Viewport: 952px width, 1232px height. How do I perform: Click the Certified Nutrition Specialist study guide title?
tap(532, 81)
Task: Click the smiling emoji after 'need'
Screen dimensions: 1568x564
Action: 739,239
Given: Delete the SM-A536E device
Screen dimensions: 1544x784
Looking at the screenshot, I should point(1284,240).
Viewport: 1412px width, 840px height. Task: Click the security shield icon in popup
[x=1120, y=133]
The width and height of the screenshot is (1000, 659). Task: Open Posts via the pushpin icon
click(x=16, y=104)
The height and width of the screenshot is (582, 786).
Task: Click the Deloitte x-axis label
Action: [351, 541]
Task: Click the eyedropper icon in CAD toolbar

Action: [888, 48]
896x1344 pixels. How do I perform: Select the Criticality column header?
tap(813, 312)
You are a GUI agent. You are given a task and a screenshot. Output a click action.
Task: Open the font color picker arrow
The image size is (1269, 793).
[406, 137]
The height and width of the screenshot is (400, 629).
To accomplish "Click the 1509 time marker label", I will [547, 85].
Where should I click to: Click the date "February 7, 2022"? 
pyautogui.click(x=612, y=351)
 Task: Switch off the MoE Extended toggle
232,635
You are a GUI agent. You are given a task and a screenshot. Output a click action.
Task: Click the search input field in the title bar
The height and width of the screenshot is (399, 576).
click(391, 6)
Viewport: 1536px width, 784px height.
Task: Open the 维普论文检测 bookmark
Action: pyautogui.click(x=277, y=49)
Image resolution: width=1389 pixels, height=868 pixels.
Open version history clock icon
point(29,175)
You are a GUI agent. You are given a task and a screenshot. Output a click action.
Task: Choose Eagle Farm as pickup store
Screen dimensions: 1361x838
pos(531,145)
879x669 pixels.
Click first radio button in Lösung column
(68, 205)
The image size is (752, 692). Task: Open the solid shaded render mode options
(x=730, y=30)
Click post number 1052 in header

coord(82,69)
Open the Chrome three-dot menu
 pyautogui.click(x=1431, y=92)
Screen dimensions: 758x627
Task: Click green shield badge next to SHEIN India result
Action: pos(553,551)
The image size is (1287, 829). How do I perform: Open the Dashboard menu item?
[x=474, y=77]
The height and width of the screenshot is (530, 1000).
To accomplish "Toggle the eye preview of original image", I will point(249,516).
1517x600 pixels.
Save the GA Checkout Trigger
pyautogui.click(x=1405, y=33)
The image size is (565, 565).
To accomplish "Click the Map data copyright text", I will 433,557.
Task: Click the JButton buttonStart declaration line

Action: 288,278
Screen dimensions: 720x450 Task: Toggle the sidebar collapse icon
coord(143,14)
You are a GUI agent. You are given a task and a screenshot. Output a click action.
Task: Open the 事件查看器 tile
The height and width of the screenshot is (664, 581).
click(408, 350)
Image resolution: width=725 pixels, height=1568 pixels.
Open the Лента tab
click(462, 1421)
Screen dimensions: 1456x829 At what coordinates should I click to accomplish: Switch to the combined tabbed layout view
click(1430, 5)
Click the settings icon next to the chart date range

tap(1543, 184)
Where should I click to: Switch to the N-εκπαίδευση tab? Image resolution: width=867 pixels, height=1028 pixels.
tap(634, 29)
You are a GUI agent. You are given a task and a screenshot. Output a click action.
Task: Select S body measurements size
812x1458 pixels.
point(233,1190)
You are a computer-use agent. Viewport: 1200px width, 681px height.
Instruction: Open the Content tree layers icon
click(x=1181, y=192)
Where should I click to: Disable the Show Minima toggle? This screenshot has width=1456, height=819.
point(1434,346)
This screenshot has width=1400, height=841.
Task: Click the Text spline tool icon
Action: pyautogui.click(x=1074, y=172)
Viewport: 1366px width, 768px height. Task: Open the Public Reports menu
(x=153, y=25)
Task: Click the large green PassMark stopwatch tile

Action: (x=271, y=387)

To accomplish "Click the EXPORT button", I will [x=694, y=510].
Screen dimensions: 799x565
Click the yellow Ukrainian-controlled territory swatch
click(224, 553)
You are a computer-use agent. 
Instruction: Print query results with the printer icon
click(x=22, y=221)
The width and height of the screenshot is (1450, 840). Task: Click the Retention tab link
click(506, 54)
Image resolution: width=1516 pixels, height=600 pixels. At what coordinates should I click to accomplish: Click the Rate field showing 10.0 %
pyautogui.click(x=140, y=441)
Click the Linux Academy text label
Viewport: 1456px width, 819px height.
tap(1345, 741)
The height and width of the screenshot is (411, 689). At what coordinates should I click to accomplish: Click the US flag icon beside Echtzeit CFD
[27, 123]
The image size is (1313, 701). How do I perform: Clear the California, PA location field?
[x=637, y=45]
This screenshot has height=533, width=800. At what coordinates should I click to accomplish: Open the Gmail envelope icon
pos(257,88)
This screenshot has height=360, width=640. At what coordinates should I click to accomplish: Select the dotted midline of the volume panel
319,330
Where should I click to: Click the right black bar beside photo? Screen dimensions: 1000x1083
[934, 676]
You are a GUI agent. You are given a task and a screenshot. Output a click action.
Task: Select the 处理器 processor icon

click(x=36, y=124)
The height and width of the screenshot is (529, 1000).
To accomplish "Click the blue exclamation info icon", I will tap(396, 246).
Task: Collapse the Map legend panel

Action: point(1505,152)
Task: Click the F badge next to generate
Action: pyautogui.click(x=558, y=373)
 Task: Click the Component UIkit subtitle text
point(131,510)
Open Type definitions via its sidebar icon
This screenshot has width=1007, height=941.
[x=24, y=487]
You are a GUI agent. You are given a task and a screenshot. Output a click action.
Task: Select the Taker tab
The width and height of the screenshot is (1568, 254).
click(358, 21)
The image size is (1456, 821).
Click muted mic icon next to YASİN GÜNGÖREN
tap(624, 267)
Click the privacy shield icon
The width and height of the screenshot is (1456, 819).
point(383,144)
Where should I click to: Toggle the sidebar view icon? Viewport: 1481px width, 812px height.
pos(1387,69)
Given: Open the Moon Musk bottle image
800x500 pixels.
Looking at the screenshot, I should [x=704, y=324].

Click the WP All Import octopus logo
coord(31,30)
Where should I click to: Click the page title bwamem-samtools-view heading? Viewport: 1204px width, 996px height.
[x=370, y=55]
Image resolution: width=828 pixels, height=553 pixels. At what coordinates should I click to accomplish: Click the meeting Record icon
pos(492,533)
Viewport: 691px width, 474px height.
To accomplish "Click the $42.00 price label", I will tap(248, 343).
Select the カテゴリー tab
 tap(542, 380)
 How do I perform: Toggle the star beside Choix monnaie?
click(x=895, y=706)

- - - - -

请把上面所有行改写一遍，将其中的“eyedropper icon”替换为“color picker icon”，其余内容一概保持不变。

Viewport: 952px width, 1232px height. How do I perform: Click the Certified Nutrition Specialist study guide title?
tap(532, 81)
Task: Click the smiling emoji after 'need'
Screen dimensions: 1568x564
Action: 739,239
Given: Delete the SM-A536E device
Screen dimensions: 1544x784
Looking at the screenshot, I should point(1284,240).
Viewport: 1412px width, 840px height. Task: Click the security shield icon in popup
[x=1120, y=133]
The width and height of the screenshot is (1000, 659). Task: Open Posts via the pushpin icon
click(x=16, y=104)
The height and width of the screenshot is (582, 786).
Task: Click the Deloitte x-axis label
Action: [351, 541]
Task: Click the color picker icon in CAD toolbar

Action: [888, 48]
896x1344 pixels. How do I perform: Select the Criticality column header?
tap(813, 312)
You are a GUI agent. You are given a task and a screenshot. Output a click action.
Task: Open the font color picker arrow
The image size is (1269, 793).
[406, 137]
The height and width of the screenshot is (400, 629).
To accomplish "Click the 1509 time marker label", I will [547, 85].
Where should I click to: Click the date "February 7, 2022"? 
pyautogui.click(x=612, y=351)
 Task: Switch off the MoE Extended toggle
232,635
You are a GUI agent. You are given a task and a screenshot. Output a click action.
Task: Click the search input field in the title bar
The height and width of the screenshot is (399, 576).
click(391, 6)
Viewport: 1536px width, 784px height.
Task: Open the 维普论文检测 bookmark
Action: pyautogui.click(x=277, y=49)
Image resolution: width=1389 pixels, height=868 pixels.
Open version history clock icon
point(29,175)
You are a GUI agent. You are given a task and a screenshot. Output a click action.
Task: Choose Eagle Farm as pickup store
Screen dimensions: 1361x838
pos(531,145)
879x669 pixels.
Click first radio button in Lösung column
(68, 205)
The image size is (752, 692). Task: Open the solid shaded render mode options
(x=730, y=30)
Click post number 1052 in header

coord(82,69)
Open the Chrome three-dot menu
 pyautogui.click(x=1431, y=92)
Screen dimensions: 758x627
Task: Click green shield badge next to SHEIN India result
Action: pos(553,551)
The image size is (1287, 829). How do I perform: Open the Dashboard menu item?
[x=474, y=77]
The height and width of the screenshot is (530, 1000).
To accomplish "Toggle the eye preview of original image", I will point(249,516).
1517x600 pixels.
Save the GA Checkout Trigger
pyautogui.click(x=1405, y=33)
The image size is (565, 565).
To accomplish "Click the Map data copyright text", I will 433,557.
Task: Click the JButton buttonStart declaration line

Action: 288,278
Screen dimensions: 720x450 Task: Toggle the sidebar collapse icon
coord(143,14)
You are a GUI agent. You are given a task and a screenshot. Output a click action.
Task: Open the 事件查看器 tile
The height and width of the screenshot is (664, 581).
click(408, 350)
Image resolution: width=725 pixels, height=1568 pixels.
Open the Лента tab
click(462, 1421)
Screen dimensions: 1456x829 At what coordinates should I click to accomplish: Switch to the combined tabbed layout view
click(1430, 5)
Click the settings icon next to the chart date range

tap(1543, 184)
Where should I click to: Switch to the N-εκπαίδευση tab? Image resolution: width=867 pixels, height=1028 pixels.
tap(634, 29)
You are a GUI agent. You are given a task and a screenshot. Output a click action.
Task: Select S body measurements size
812x1458 pixels.
point(233,1190)
You are a computer-use agent. Viewport: 1200px width, 681px height.
Instruction: Open the Content tree layers icon
click(x=1181, y=192)
Where should I click to: Disable the Show Minima toggle? This screenshot has width=1456, height=819.
point(1434,346)
This screenshot has width=1400, height=841.
Task: Click the Text spline tool icon
Action: pyautogui.click(x=1074, y=172)
Viewport: 1366px width, 768px height. Task: Open the Public Reports menu
(x=153, y=25)
Task: Click the large green PassMark stopwatch tile

Action: (x=271, y=387)

To accomplish "Click the EXPORT button", I will [x=694, y=510].
Screen dimensions: 799x565
Click the yellow Ukrainian-controlled territory swatch
click(224, 553)
You are a computer-use agent. 
Instruction: Print query results with the printer icon
click(x=22, y=221)
The width and height of the screenshot is (1450, 840). Task: Click the Retention tab link
click(506, 54)
Image resolution: width=1516 pixels, height=600 pixels. At what coordinates should I click to accomplish: Click the Rate field showing 10.0 %
pyautogui.click(x=140, y=441)
Click the Linux Academy text label
Viewport: 1456px width, 819px height.
tap(1345, 741)
The height and width of the screenshot is (411, 689). At what coordinates should I click to accomplish: Click the US flag icon beside Echtzeit CFD
[27, 123]
The image size is (1313, 701). How do I perform: Clear the California, PA location field?
[x=637, y=45]
This screenshot has height=533, width=800. At what coordinates should I click to accomplish: Open the Gmail envelope icon
pos(257,88)
This screenshot has height=360, width=640. At what coordinates should I click to accomplish: Select the dotted midline of the volume panel
319,330
Where should I click to: Click the right black bar beside photo? Screen dimensions: 1000x1083
[934, 676]
You are a GUI agent. You are given a task and a screenshot. Output a click action.
Task: Select the 处理器 processor icon

click(x=36, y=124)
The height and width of the screenshot is (529, 1000).
To accomplish "Click the blue exclamation info icon", I will tap(396, 246).
Task: Collapse the Map legend panel

Action: point(1505,152)
Task: Click the F badge next to generate
Action: pyautogui.click(x=558, y=373)
 Task: Click the Component UIkit subtitle text
point(131,510)
Open Type definitions via its sidebar icon
This screenshot has width=1007, height=941.
[x=24, y=487]
You are a GUI agent. You are given a task and a screenshot. Output a click action.
Task: Select the Taker tab
The width and height of the screenshot is (1568, 254).
click(358, 21)
The image size is (1456, 821).
Click muted mic icon next to YASİN GÜNGÖREN
tap(624, 267)
Click the privacy shield icon
The width and height of the screenshot is (1456, 819).
point(383,144)
Where should I click to: Toggle the sidebar view icon? Viewport: 1481px width, 812px height.
pos(1387,69)
Given: Open the Moon Musk bottle image
800x500 pixels.
Looking at the screenshot, I should [x=704, y=324].

Click the WP All Import octopus logo
coord(31,30)
Where should I click to: Click the page title bwamem-samtools-view heading? Viewport: 1204px width, 996px height.
[x=370, y=55]
Image resolution: width=828 pixels, height=553 pixels. At what coordinates should I click to accomplish: Click the meeting Record icon
pos(492,533)
Viewport: 691px width, 474px height.
To accomplish "Click the $42.00 price label", I will tap(248, 343).
Select the カテゴリー tab
 tap(542, 380)
 How do I perform: Toggle the star beside Choix monnaie?
click(x=895, y=706)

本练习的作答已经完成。